国立大学法人岩手大学は、「地域における知の府としての役割を果たす教育研究の場、すなわち、岩手の風土に根ざした“イーハトーブの学び舎”として、教育、社会貢献活動を推進する。(中略)これらの取り組みを通して、国際的な視野を持ち、幅広い教養と深い専門性を備えた多様な人材、高度専門職業人及び研究者の育成を目指すとともに、持続可能な共生社会の形成に寄与することを使命とする。」を大学の基本的な目標として、第二期6年間に向けて船出しました。この中で、図書館は教育、研究、社会貢献のそれぞれの分野で独自の役割を担うことが求められています。

図書館には約86万冊を越える蔵書がありますが、こうした従来からの紙媒体を主とした学術資料だけでなく、近年では電子ジャーナル、電子書籍、データベースといった電子媒体による学術資料も重要性を増してきています。図書館が、学習、教育、研究のライフラインとしての役割を継続して果たすためには、これら両媒体による学術資料を提供できる学術情報基盤の整備・強化が欠かせません。
 図書館のサービスについては、これまで利用者の利便性の向上に心掛けてきました。利用者の多様なニーズに応えて、利便性をさらに向上させる目的で、学習の場としての新たな空間(ラーニング・コモンズ)の設置を検討しています。利用者が静かに書籍に目を通したりレポートを書いたりするこれまでの学習空間以外に、図書館の資料等をもとにグループで討論したり会話したりできるような新たな空間を提供することにより、学習の場としてのあらたな展開を目指すものです。
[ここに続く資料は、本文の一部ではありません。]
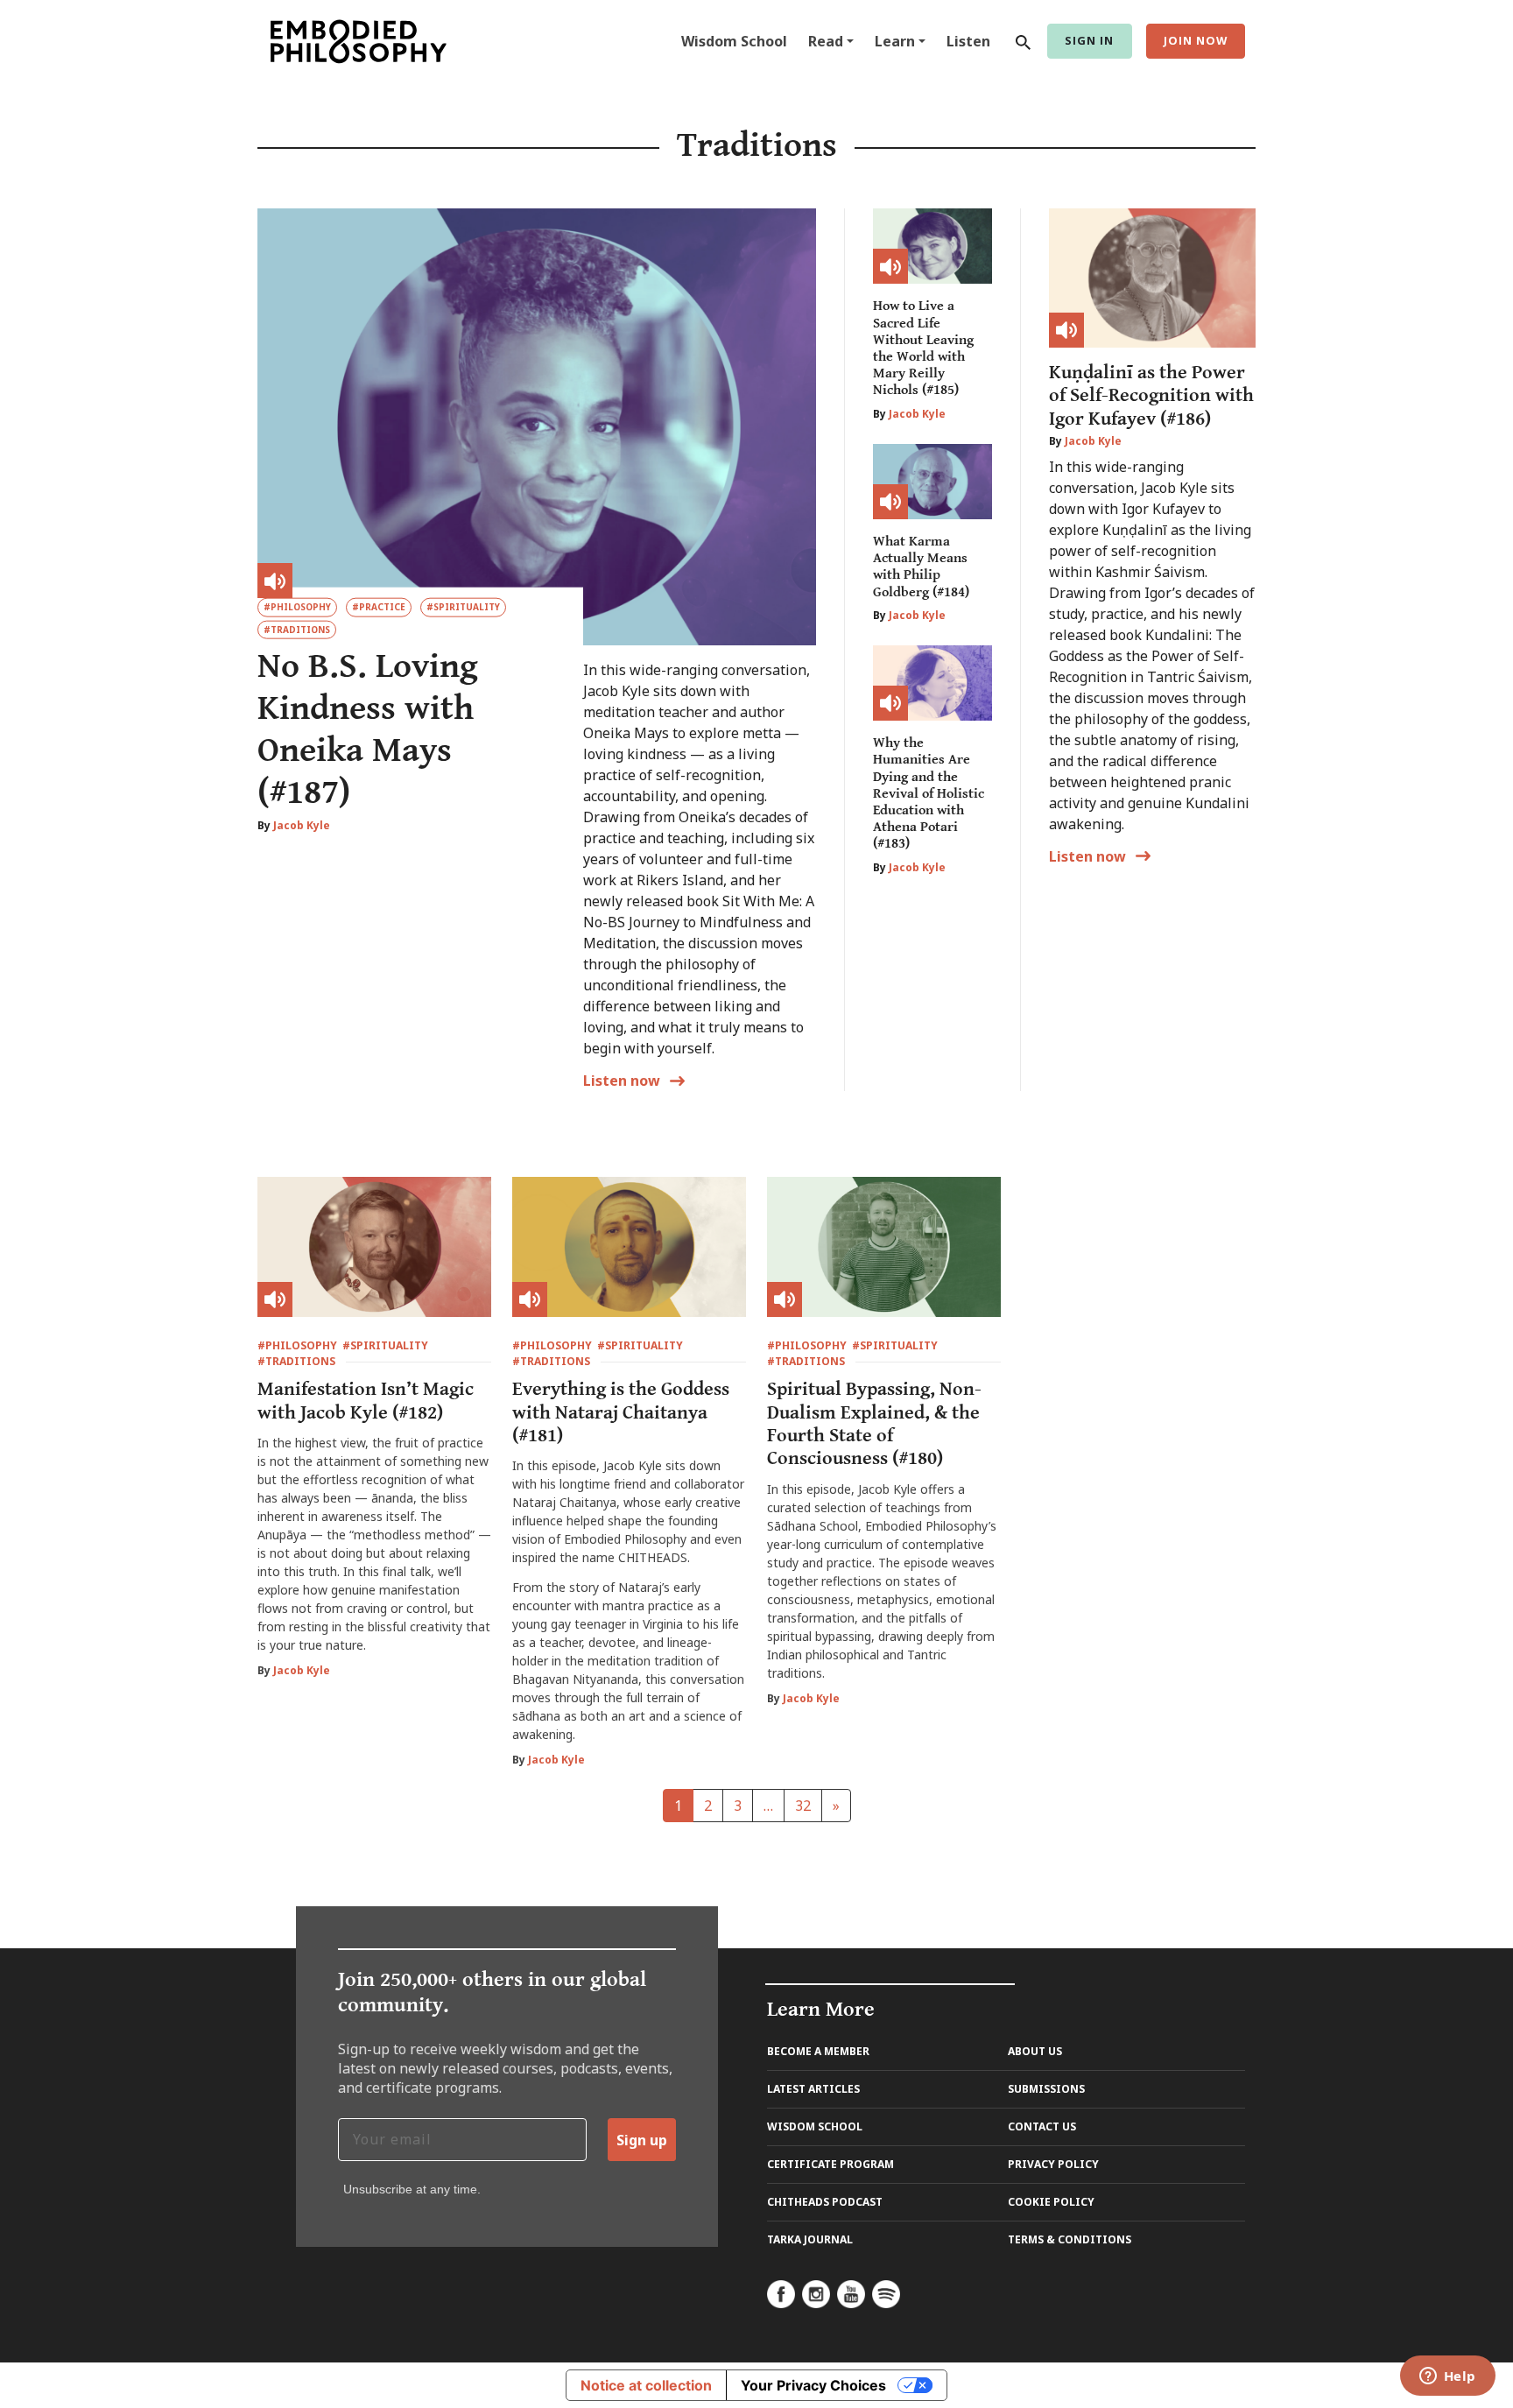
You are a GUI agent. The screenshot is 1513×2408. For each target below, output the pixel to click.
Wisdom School (734, 41)
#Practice (378, 607)
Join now (1196, 40)
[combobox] (1019, 41)
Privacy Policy (1053, 2164)
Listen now (1087, 856)
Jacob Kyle (301, 825)
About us (1035, 2051)
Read (825, 41)
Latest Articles (813, 2088)
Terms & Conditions (1069, 2239)
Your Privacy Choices (813, 2385)
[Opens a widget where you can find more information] (1447, 2377)
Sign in (1089, 40)
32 (803, 1805)
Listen (968, 41)
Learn (895, 41)
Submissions (1046, 2088)
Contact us (1042, 2126)
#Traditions (297, 629)
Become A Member (818, 2051)
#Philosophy (297, 607)
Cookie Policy (1051, 2201)
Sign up (641, 2140)
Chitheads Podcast (825, 2201)
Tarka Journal (810, 2239)
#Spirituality (463, 607)
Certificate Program (830, 2164)
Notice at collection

 また、大学の貴重な学術情報を学内の利用にとどめておくのは得策ではありません。これまでも広く学外からの利用に門戸を開いてきました。岩手県内の5つの国公私立大学が連携する「いわて高等教育コンソーシアム」の事業として、図書館の相互利用も行っています。今後は、地域との連携をより強化するとともに、機関リポジトリ等の充実によって、大学における研究成果を学外へ発信していくことが課題となっています。地域に開かれ、地域に根ざした大学の一翼を担って、地域の生涯学習・文化活動を積極的に支援していくことも重要になってきています。

このように図書館は従来にも増して多様な業務を遂行していくことが求められます。それを支える図書館専門職員の数は十分とは言えませんが、力を合わせて最大限の努力を重ねて生きたいと考えています。学内の皆様にはあたたかいご支援とご協力をお願いいたします。